6. Jessica Long (Para swimming). Long is the second-most decorated Paralympian in U.S. history with 23 medals (13 gold). She first competed in the Paralympic Games in 2004 in Athens as the youngest athlete on Team USA. She also has won 31 world titles and set multiple world records. Adopted from a Russian orphanage at 13 months old, Long was born with fibular hemimelia: She was missing the fibulas, ankles, heels, and most of the other bones in her feet. At 18 months old her legs were amputated below the knees so she could be fitted for prosthetic legs and learn to walk. This will be her fifth fifth-straight Paralympic appearance.

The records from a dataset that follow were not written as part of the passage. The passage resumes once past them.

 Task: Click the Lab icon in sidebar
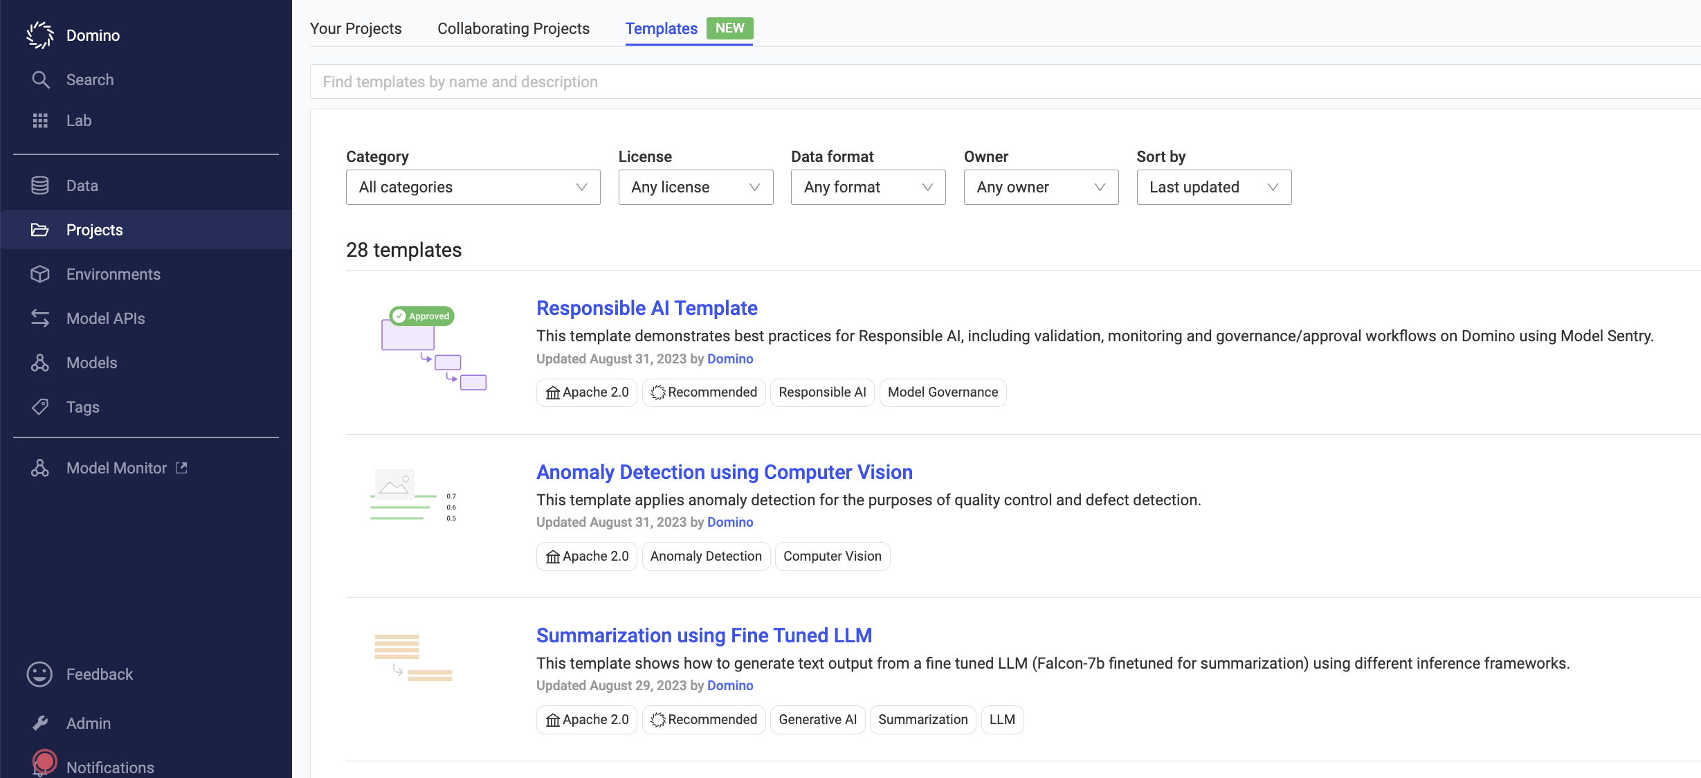40,119
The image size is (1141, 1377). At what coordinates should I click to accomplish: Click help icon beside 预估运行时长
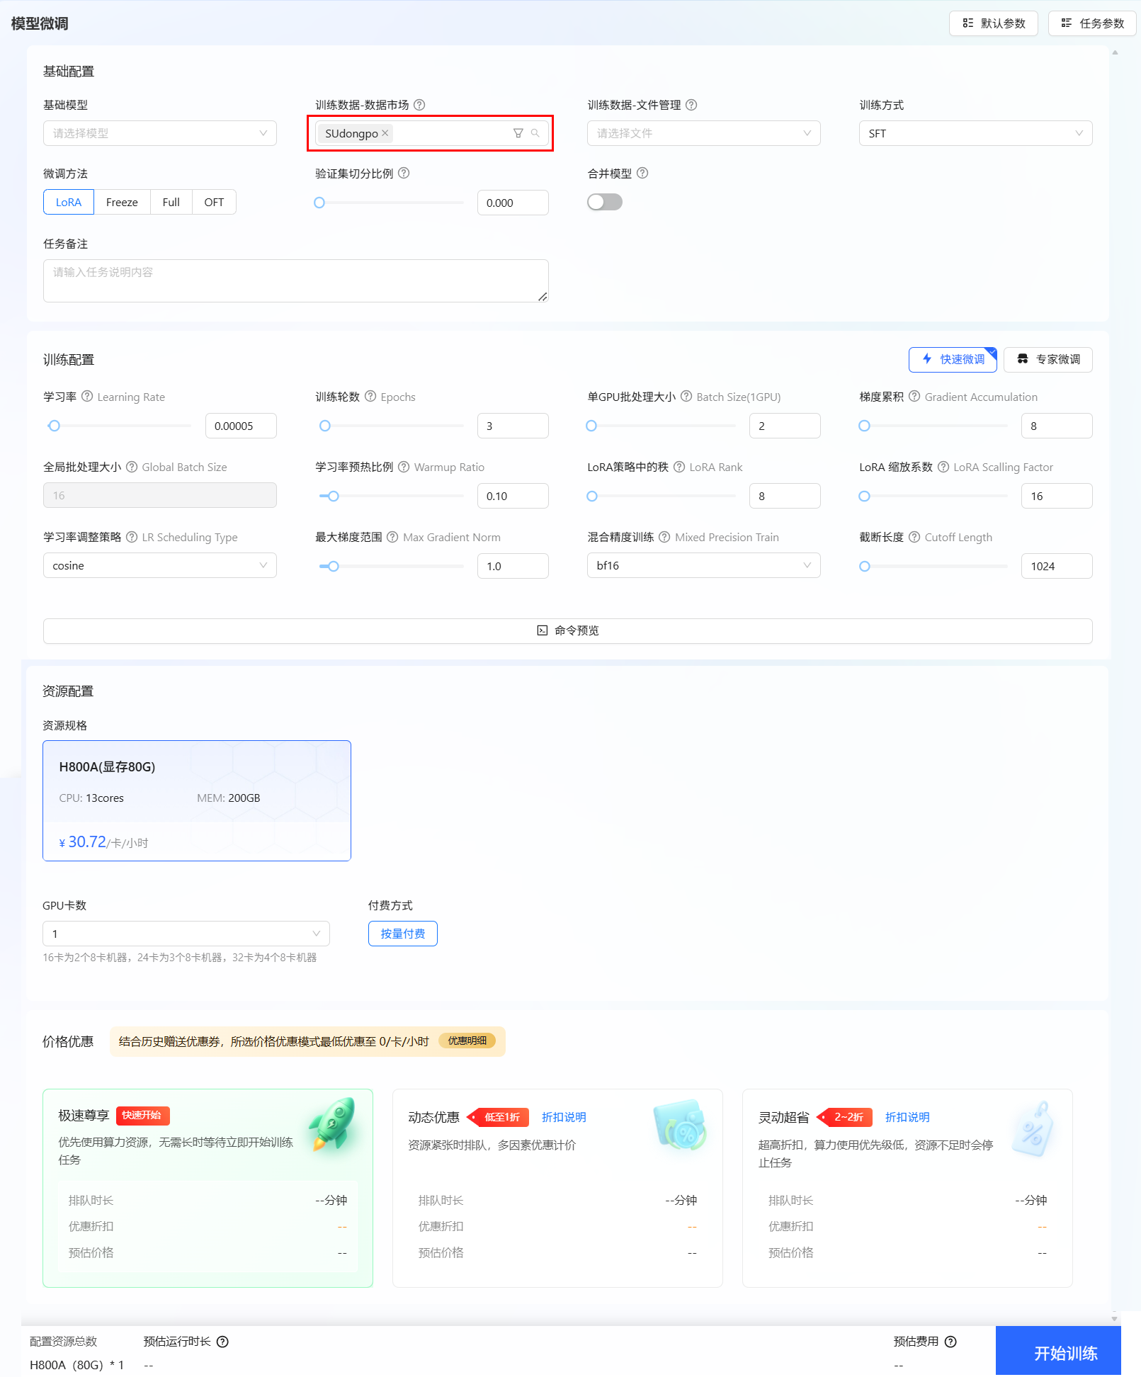[x=222, y=1342]
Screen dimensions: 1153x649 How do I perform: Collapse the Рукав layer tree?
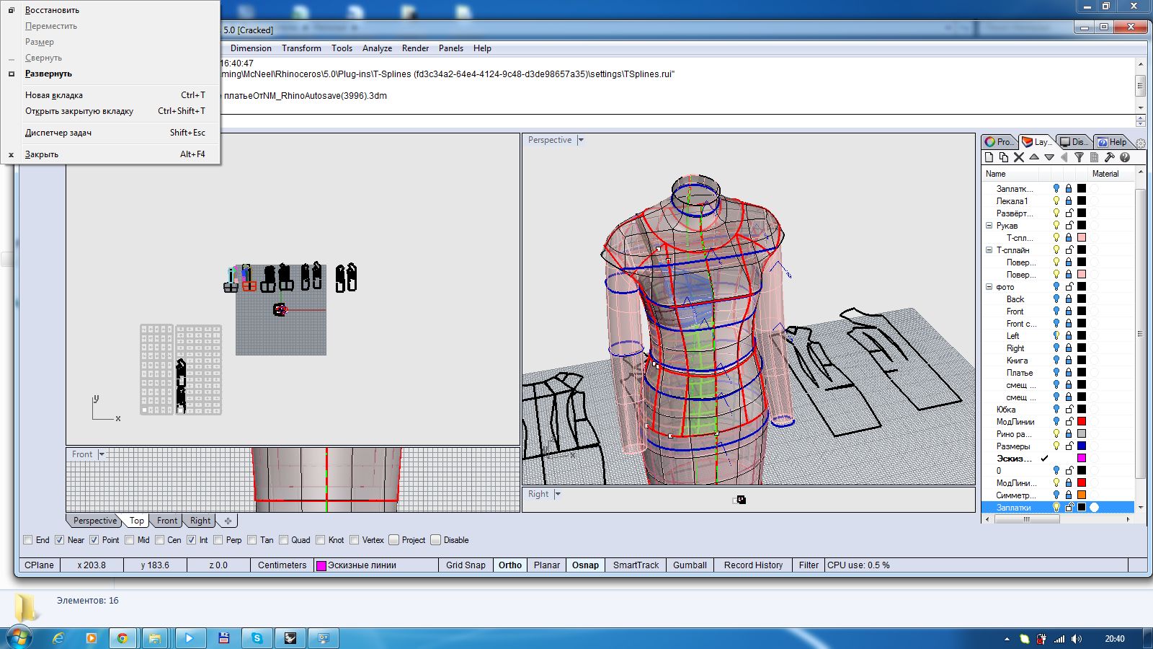[x=989, y=226]
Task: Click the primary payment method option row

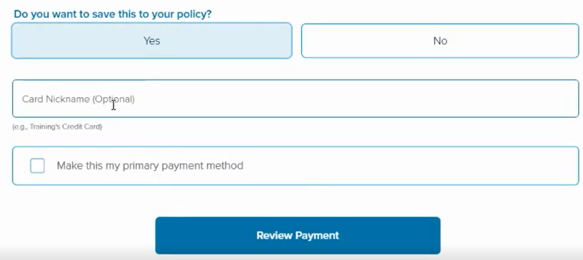Action: pyautogui.click(x=295, y=165)
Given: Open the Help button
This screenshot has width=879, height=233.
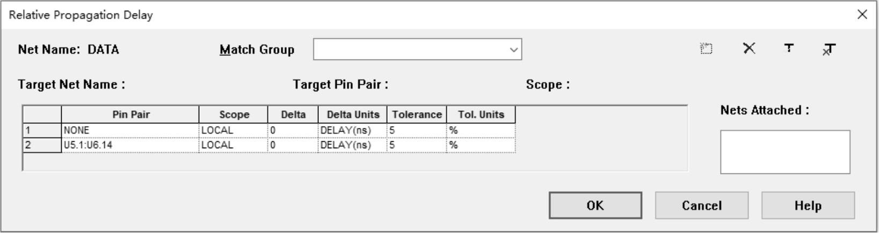Looking at the screenshot, I should [808, 206].
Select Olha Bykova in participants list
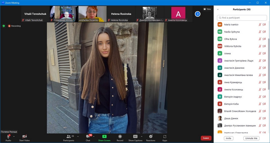 pyautogui.click(x=230, y=39)
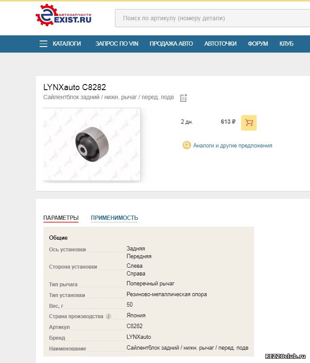Viewport: 310px width, 363px height.
Task: Click the LYNXauto C8282 product title
Action: pyautogui.click(x=74, y=87)
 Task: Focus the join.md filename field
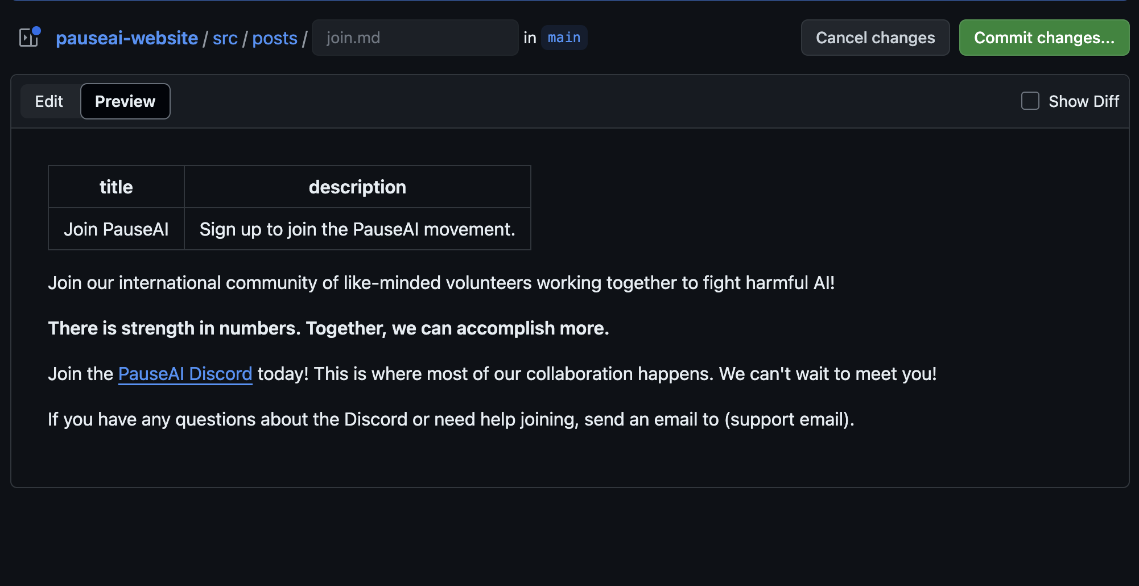click(x=415, y=38)
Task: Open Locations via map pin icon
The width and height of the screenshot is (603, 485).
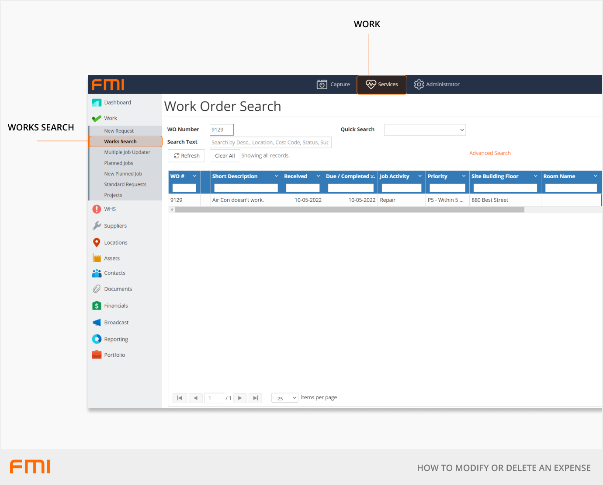Action: pyautogui.click(x=97, y=243)
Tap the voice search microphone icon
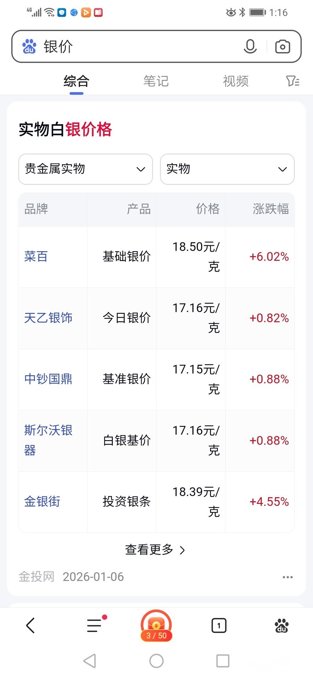Screen dimensions: 313x678 [250, 47]
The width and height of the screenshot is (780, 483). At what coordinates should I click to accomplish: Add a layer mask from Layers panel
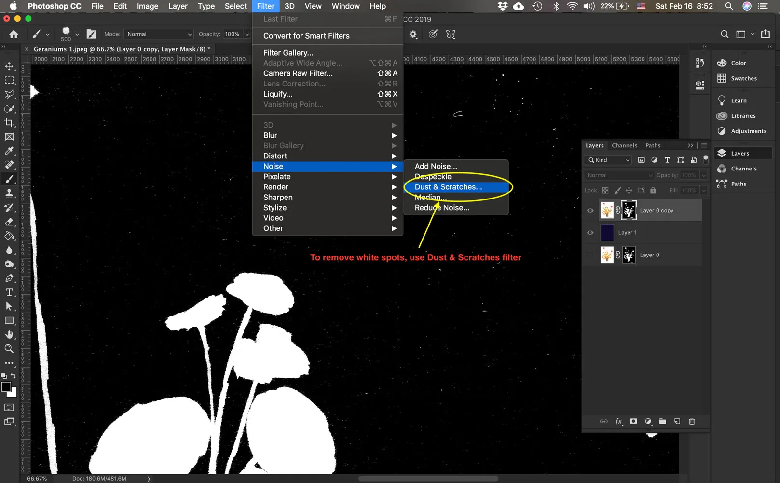633,421
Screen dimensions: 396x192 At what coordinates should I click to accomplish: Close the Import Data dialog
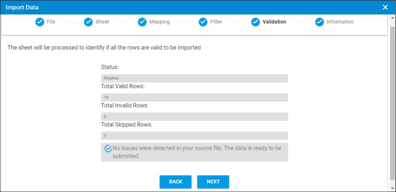point(385,7)
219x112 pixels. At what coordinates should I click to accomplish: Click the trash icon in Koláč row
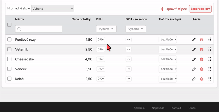201,79
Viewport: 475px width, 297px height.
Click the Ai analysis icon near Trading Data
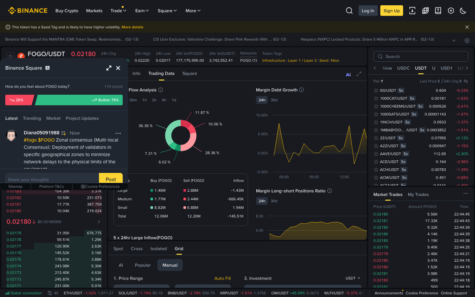[348, 75]
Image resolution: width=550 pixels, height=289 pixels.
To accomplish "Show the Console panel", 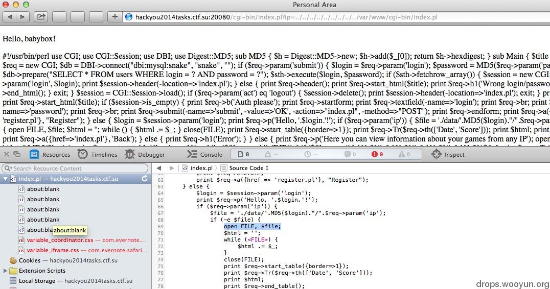I will [x=204, y=155].
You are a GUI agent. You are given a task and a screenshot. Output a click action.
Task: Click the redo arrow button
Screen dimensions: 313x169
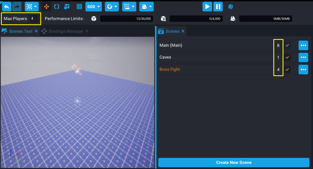17,7
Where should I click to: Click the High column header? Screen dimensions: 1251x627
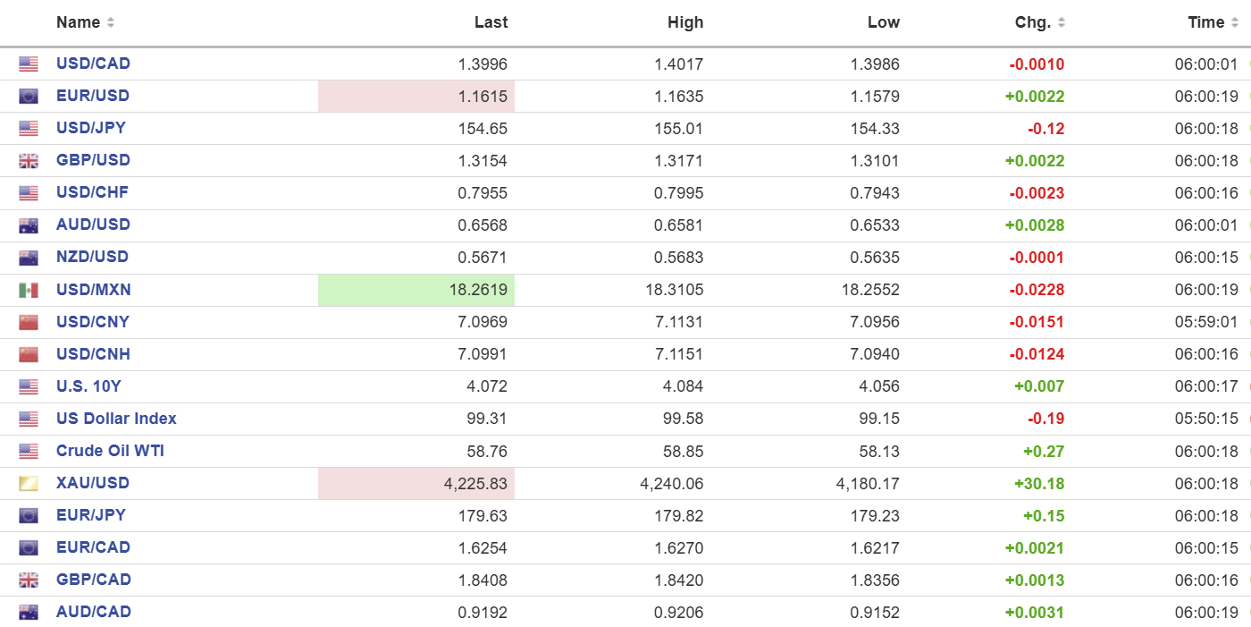click(685, 22)
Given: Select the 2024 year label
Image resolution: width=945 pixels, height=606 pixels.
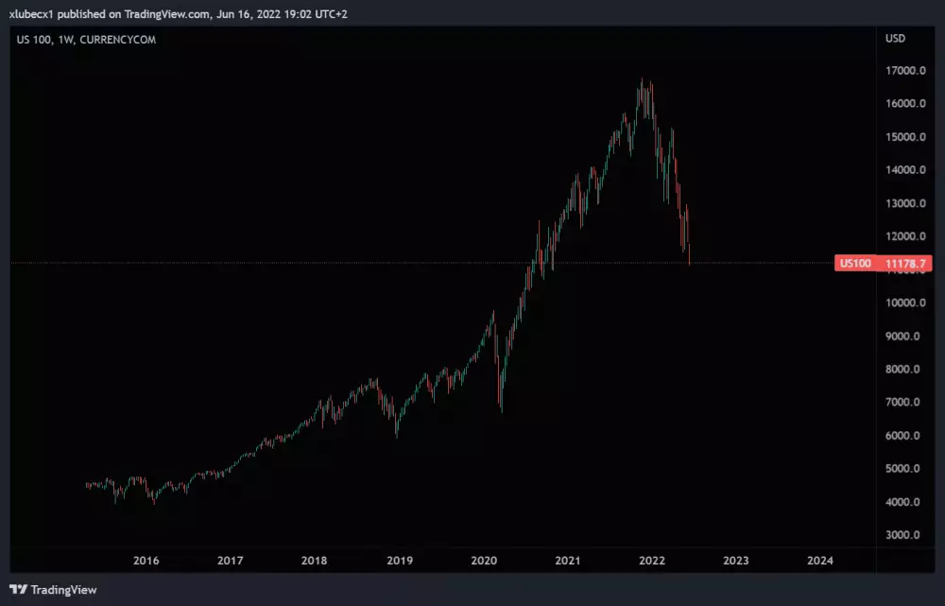Looking at the screenshot, I should [821, 560].
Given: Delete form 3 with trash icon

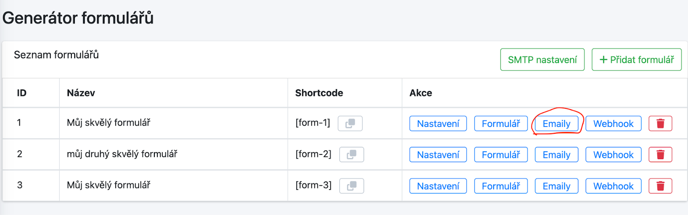Looking at the screenshot, I should click(660, 186).
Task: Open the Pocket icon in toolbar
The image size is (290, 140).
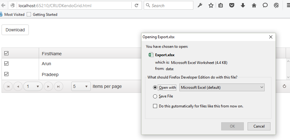Action: pyautogui.click(x=232, y=6)
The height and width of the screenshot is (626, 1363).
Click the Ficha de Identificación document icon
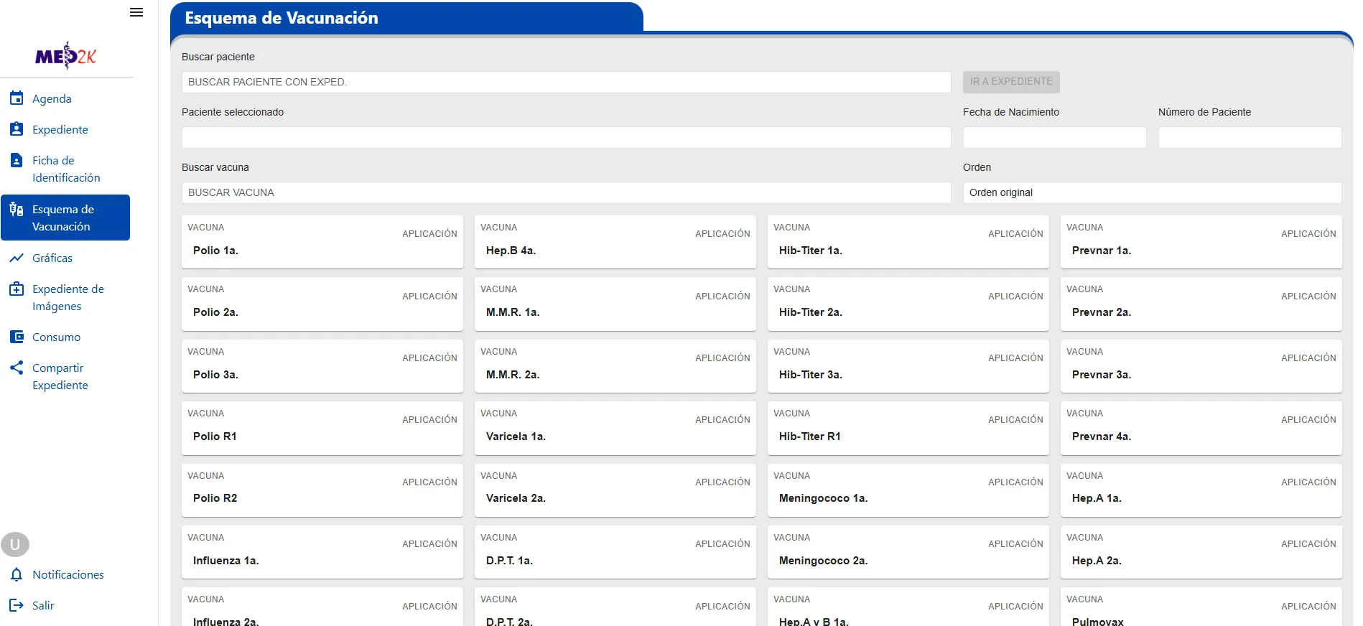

7. Ryan Murphy (swimming). Murphy won three gold medals in his Olympic debut in Rio in 2016, winning the 100- and 200-meter backstroke events and helping the U.S. win gold in the 4x100m medley relay. He also set numerous American and NCAA records while at the University of California, Berkeley, where he swept the backstroke events at the NCAA Championships for four straight years. The 23-year-old also swept the backstroke events at the 2018 Pan Pacific Swimming Championships, and won six medals (three gold, three silver) at the 2018 Swimming World Championships in Hangzhou, China. Murphy is the world record holder in the 100-meter backstroke.
Bridgestone will partner with the U.S. Olympic Committee and U.S. Paralympics through 2024. The 2020 games in Tokyo mark the third straight Olympic and Paralympic Games in which the company has worked with a roster of Team USA athletes.